I want to have a persistent data between kernel calls to eliminate the need of uploading data every time in each kernel call

in the device because it is slow. But is seems I have to upload data in device in every kernel call and perform all calculations

in just one kernel call. Or CUDA is designed to make only one kernel call in an application?

Again, what? You can

  • allocate memory
  • copy memory from the CPU
  • run 50,000,000,000 kernels on any regions you have allocated
  • copy memory back to the CPU
  • free memory
  • repeat if you want

There’s no pairing of cudaMalloc to a specific kernel call or anything like that. It’s like malloc on the CPU.

I will try to explain better:

  1. kernel1 - allocate memory1

  2. kernel2 - allocate memory2, calculations on memory1, results in memory2, copy memory2 back to CPU. Free memory2

  3. kernel3 - allocate memory3, calculations on memory1, results in memory3, copy memory3 back to CPU. Free memory3

  1. kernel100 - - allocate memory100, calculations on memory1, results in memory100, copy memory100 back to CPU. . Free memory100

  2. kernel101 - free memory1

If 5) is possible then the question is answered.

That was my question - how stable it is? Because Windows 7 already uses CUDA too.

Why wouldn’t it be possible? of course it is… thats what tmurray said - its just like malloc/free or new/delete in regular c/c++ code.

The question is, and I think no-one really understands what you really ask, is why do you ask this? or what you’re tring to


With every “copy memoryX back to CPU” you’re PCI-e bounded and this might be your bottle-neck.

Question is why you need this and if it can be avoided… otherwise you’ll have to pay this device->host penalty.

edit- oh, one more potentialy misconception. You dont allocate/free memory from within the kernel code. You do it

outside the kernel, on the host side and then pass the device pointer to the kernel to operate on it.


cudaMalloc and cudaFree - is this outside the kernel?

oh you see, I guessed right… :)

yes, you do all your memory allocations/freeing outside the kernels …

The question is how stable it is.

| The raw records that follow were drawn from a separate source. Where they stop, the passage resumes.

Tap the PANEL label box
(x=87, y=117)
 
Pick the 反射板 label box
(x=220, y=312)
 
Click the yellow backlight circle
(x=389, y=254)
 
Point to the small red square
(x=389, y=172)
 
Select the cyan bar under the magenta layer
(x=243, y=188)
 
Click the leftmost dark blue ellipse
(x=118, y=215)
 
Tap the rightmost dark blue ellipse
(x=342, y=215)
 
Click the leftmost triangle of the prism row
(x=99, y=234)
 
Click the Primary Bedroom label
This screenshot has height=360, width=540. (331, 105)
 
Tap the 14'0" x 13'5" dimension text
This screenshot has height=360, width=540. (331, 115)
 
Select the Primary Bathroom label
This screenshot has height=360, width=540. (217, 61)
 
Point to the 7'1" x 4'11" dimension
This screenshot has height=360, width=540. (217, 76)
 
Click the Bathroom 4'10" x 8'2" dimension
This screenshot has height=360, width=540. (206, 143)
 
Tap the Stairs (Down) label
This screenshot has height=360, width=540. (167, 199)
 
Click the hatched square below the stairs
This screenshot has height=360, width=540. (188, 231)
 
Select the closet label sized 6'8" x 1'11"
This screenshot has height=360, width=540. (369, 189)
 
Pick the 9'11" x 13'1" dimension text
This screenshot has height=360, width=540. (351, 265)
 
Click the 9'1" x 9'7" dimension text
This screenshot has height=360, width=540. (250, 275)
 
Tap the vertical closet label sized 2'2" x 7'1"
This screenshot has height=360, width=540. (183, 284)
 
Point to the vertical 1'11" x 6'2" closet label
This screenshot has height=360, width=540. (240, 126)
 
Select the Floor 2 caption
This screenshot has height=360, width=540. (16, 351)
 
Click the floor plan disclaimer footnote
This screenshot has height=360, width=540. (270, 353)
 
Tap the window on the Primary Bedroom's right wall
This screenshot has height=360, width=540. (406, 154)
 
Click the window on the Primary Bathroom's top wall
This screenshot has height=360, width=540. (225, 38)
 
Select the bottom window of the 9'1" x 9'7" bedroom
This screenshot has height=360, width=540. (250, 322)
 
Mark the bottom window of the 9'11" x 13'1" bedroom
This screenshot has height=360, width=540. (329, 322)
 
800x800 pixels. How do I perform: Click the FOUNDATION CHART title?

If the CUDA application is only my own application

I suppose it is stable. If Windows 7 via DirectX 11 is another running CUDA application

and there is context switching then it is not obvious it will work.

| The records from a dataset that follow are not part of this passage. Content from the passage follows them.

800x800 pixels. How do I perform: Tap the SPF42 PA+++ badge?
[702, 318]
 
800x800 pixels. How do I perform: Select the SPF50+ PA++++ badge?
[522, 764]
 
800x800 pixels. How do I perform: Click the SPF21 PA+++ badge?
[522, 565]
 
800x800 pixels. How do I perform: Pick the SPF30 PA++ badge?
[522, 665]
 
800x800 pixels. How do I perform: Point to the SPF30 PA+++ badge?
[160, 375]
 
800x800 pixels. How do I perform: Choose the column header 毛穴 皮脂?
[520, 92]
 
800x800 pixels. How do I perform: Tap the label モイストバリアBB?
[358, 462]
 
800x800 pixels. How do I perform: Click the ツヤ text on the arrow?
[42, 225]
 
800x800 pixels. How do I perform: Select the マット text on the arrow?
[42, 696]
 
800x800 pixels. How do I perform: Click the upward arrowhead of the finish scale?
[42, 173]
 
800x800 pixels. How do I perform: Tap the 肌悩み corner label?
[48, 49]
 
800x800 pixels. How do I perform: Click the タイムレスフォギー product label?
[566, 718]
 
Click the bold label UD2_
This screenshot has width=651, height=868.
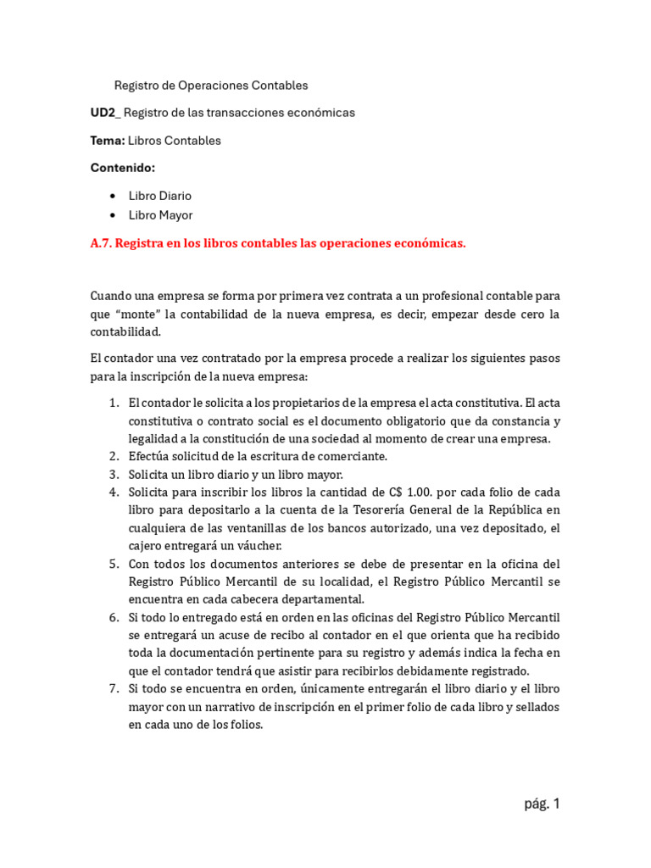(106, 113)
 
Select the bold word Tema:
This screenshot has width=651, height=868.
(108, 141)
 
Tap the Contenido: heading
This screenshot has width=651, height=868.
(123, 168)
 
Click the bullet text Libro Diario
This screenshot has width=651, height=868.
(160, 196)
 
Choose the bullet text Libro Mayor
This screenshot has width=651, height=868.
(161, 215)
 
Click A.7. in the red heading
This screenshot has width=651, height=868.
(101, 243)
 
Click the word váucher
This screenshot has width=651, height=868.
(253, 546)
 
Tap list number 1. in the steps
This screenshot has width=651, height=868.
(114, 403)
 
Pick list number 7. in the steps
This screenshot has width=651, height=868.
(114, 689)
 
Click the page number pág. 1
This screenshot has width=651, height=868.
(542, 804)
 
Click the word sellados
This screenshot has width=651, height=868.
(534, 707)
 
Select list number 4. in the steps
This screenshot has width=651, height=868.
(114, 492)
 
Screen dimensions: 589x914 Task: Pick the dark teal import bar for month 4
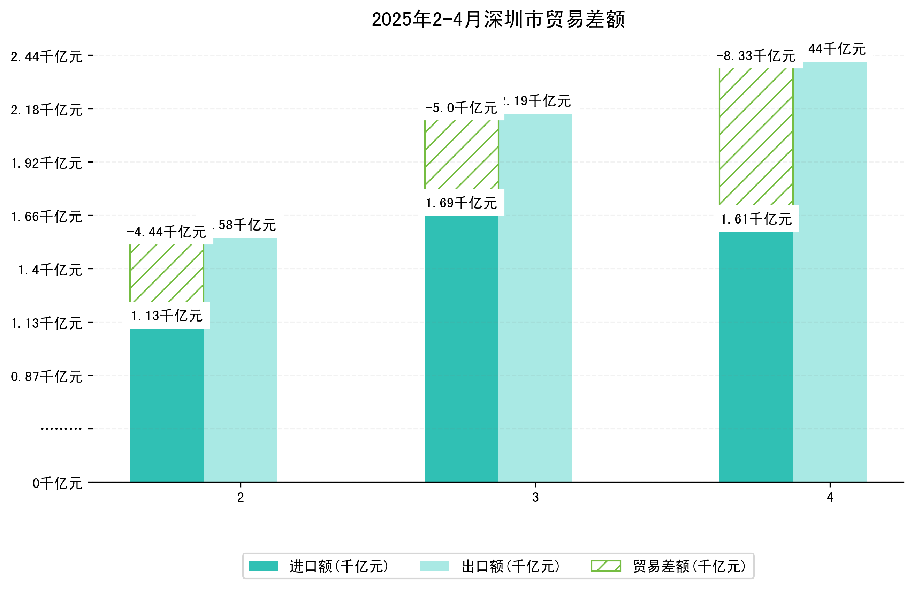point(756,356)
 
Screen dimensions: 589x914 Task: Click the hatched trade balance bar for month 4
point(756,137)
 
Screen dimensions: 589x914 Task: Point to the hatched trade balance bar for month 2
point(167,273)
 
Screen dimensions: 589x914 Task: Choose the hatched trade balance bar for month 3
point(462,154)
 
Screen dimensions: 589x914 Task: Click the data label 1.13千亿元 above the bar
point(167,316)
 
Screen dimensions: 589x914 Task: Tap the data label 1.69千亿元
point(462,203)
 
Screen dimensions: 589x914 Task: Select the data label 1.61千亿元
point(756,219)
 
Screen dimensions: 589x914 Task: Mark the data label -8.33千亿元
point(756,56)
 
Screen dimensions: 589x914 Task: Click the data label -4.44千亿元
point(167,232)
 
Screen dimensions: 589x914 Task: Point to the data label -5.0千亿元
point(462,108)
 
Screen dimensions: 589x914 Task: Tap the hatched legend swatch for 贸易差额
point(605,566)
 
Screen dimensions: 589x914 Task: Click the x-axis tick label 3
point(535,497)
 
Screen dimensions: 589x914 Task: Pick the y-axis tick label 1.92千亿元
point(47,163)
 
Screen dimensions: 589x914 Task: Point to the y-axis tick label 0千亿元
point(57,483)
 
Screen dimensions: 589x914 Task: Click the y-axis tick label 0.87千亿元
point(47,377)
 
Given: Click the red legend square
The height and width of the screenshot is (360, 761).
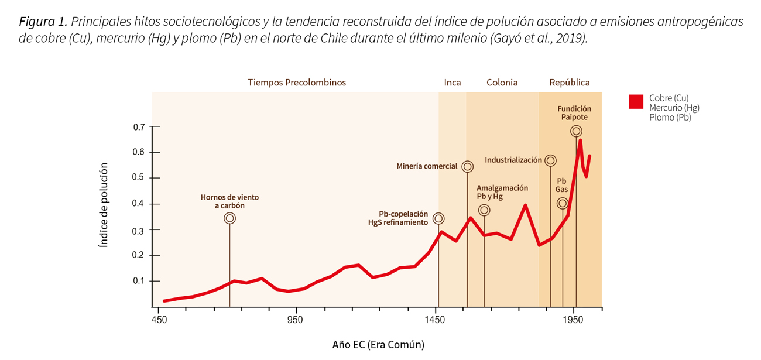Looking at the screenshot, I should [636, 101].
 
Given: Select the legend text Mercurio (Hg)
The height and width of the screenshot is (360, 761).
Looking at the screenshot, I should [674, 108].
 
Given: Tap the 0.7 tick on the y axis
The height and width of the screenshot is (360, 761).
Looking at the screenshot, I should [139, 126].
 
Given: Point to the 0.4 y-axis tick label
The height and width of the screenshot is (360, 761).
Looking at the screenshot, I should [139, 204].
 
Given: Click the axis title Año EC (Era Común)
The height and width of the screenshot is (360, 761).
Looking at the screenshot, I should [378, 345].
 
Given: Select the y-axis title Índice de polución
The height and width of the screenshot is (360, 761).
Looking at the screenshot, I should [104, 205].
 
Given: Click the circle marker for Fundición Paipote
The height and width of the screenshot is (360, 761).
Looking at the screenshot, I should [576, 131].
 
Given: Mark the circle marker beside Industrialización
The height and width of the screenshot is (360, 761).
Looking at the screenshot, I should [550, 160].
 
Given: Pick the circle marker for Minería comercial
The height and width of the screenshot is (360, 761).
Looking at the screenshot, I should [467, 166].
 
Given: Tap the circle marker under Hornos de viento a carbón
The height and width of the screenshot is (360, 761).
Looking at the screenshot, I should [229, 218].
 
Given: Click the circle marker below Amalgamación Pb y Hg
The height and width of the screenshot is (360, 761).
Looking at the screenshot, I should [484, 210].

If it is for internal use it is one thing, if my application is installed on many different machines

  • I believe it is a good question to know how stable it is in different environments.

I believe seibert answered this in post #6. Give some credit to nVidia that such an obvious thing

would work…

I believe question is answered if context switching between CUDA applications

is stable ;)

e.g. what happens this case:

  1. cudaAlloc

  2. kernel

  3. context switch (DirectX?)

  4. cudaFree

seibert says:

Calls to cudaMalloc() and cudaFree() by other processes cannot affect your memory space. (Although driver bugs in the past have resulted in crashed system when accessing random memory locations.)

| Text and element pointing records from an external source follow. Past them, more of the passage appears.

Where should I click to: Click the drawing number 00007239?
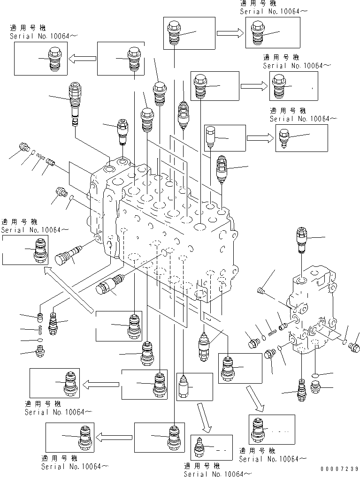(340, 469)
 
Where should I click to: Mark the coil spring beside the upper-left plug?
(40, 158)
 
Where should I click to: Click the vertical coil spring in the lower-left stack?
(40, 329)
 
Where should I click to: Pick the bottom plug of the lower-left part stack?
(40, 350)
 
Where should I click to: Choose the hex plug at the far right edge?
(355, 349)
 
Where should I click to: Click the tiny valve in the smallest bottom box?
(199, 447)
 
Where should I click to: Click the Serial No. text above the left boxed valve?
(35, 230)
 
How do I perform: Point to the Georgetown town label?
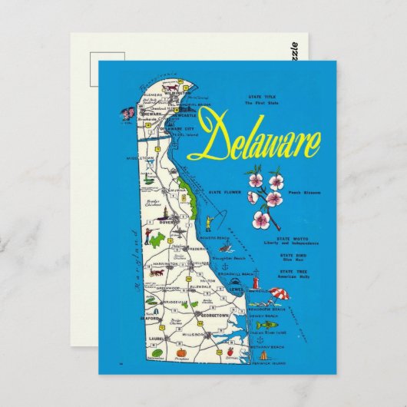202,316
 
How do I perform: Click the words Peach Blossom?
304,194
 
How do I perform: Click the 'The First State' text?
260,102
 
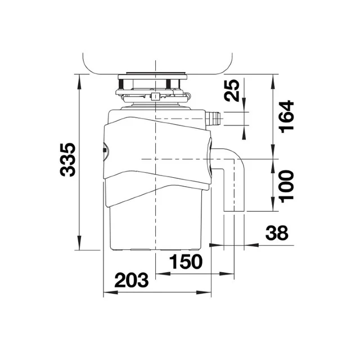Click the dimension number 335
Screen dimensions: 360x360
click(68, 160)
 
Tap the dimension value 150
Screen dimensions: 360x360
click(187, 262)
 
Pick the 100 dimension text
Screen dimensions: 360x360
click(286, 186)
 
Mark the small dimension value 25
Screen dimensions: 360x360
click(232, 90)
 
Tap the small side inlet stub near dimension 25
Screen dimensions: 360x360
click(214, 119)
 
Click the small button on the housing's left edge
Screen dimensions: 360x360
click(104, 150)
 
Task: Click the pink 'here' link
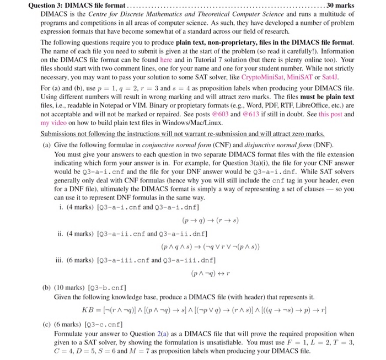point(165,60)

I am sure nVidia made it right but this is a software and I am doing a work to be delivered to many different computers with different configurations.

It is not possible to test all permutations a possible driver bugs can crash the system as you see.

Context switches don’t matter, they’re not going to magically explode the data you have. WDDM actually does paging anyway, so if you have a 1GB card and App 1 requests 800MB and then App 2 requests 800MB, WDDM will actually page things in and out.

Thanks a lot, this explains to me how it works.

I have one more question. My card is Quadro FX 1800.

It is reported from deviceQuery.exe:

Total amount of global memory: 805,306,368 bytes.

What amount actually is free for use from my CUDA application? Because I made several tests

and come close to 80% of this reported 800MB. Are there reliable formula to calculate this?

Thanks in advance

Not particularly, it depends on the amount of framebuffer used (or in Vista how much you’re willing to page).